**SOURCE TEXT:**

Effects of protein oxidation on the size of apoA-I:DMPC complexes at 25 °C analyzed by non-denaturing PAGE. Ten μl of 1 mg/mL apoA-I solution was applied to each lane; at this concentration, lipid-free apoA-I aggregates and runs at about 7 - 8 nm (lane A-I, (1)). Lanes 0-4 show discoidal complexes reconstituted from intact apoA-I and DMPC that were oxidized using oxidant:protein molar ratios of 0:1 (0), 5:1 (1), 10:1 (2), 25:1 (3), or 50:1 (4). Lanes 1′ and 2′ show complexes reconstituted from oxidized apoA-I and DMPC; the oxidant:protein ratios are 5:1 (1′) or 10:1 (2′). Molecular size standards (st) in nm are indicated.

**TASK A:** Could you rewrite everything in the apoA-I gel caption from "Effects of protein" down to "nm are indicated.", putting "POPC" wherever "DMPC" appears?
**TASK B:** Can you carry on the apoA-I gel caption from where it stops?
The listing after this caption isn't needed for anything here.

**DATA:**
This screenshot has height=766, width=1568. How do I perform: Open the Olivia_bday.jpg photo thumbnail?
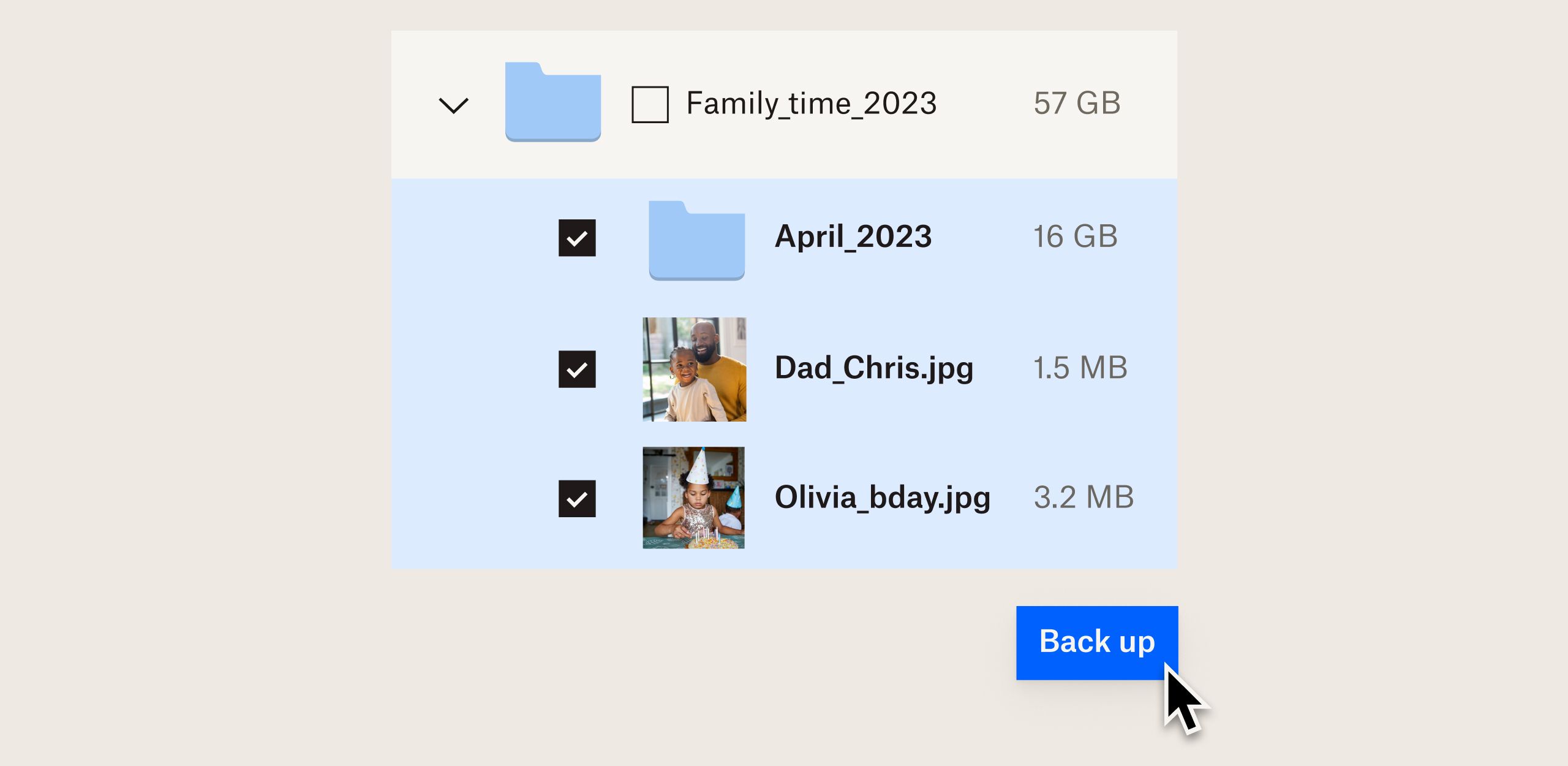point(694,498)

**ANSWER SPACE A:**
Effects of protein oxidation on the size of apoA-I:POPC complexes at 25 °C analyzed by non-denaturing PAGE. Ten μl of 1 mg/mL apoA-I solution was applied to each lane; at this concentration, lipid-free apoA-I aggregates and runs at about 7 - 8 nm (lane A-I, (1)). Lanes 0-4 show discoidal complexes reconstituted from intact apoA-I and POPC that were oxidized using oxidant:protein molar ratios of 0:1 (0), 5:1 (1), 10:1 (2), 25:1 (3), or 50:1 (4). Lanes 1′ and 2′ show complexes reconstituted from oxidized apoA-I and POPC; the oxidant:protein ratios are 5:1 (1′) or 10:1 (2′). Molecular size standards (st) in nm are indicated.

**ANSWER SPACE B:**
Figure 3

Effects of protein oxidation on the size and morphology of A-I:DMPC complexes analyzed by negative staining EM. Upper row shows electron micrographs and lower row shows the corresponding particle size distributions. Numbers in panels A-E correspond to those in Fig. 2 and show intact A-I:DMPC disks (0) and disks that were treated with oxidant:protein ratios of 5:1 (1), 10:1 (2), 25:1 (3), 50:1 (4). Panels F, G show disks reconstituted from oxidized apoA-I and DMPC; HOCl:A-I ratios are 5:1 (1′) or 10:1 (2′). Average particle diameters with standard deviations are indicated in selected panels.

Figure 4

Effect of oxidation on the secondary structure of apoA-I in DMPC complexes at 22 °C. Far-UV CD spectra were recorded from the ox(A-I:DMPC) disks (20 μg/mL protein) that were incubated with HOCl using oxidant:protein ratios of 0:1 (0), 5:1 (1), 10:1 (2), 25:1 (3), 50:1 (4).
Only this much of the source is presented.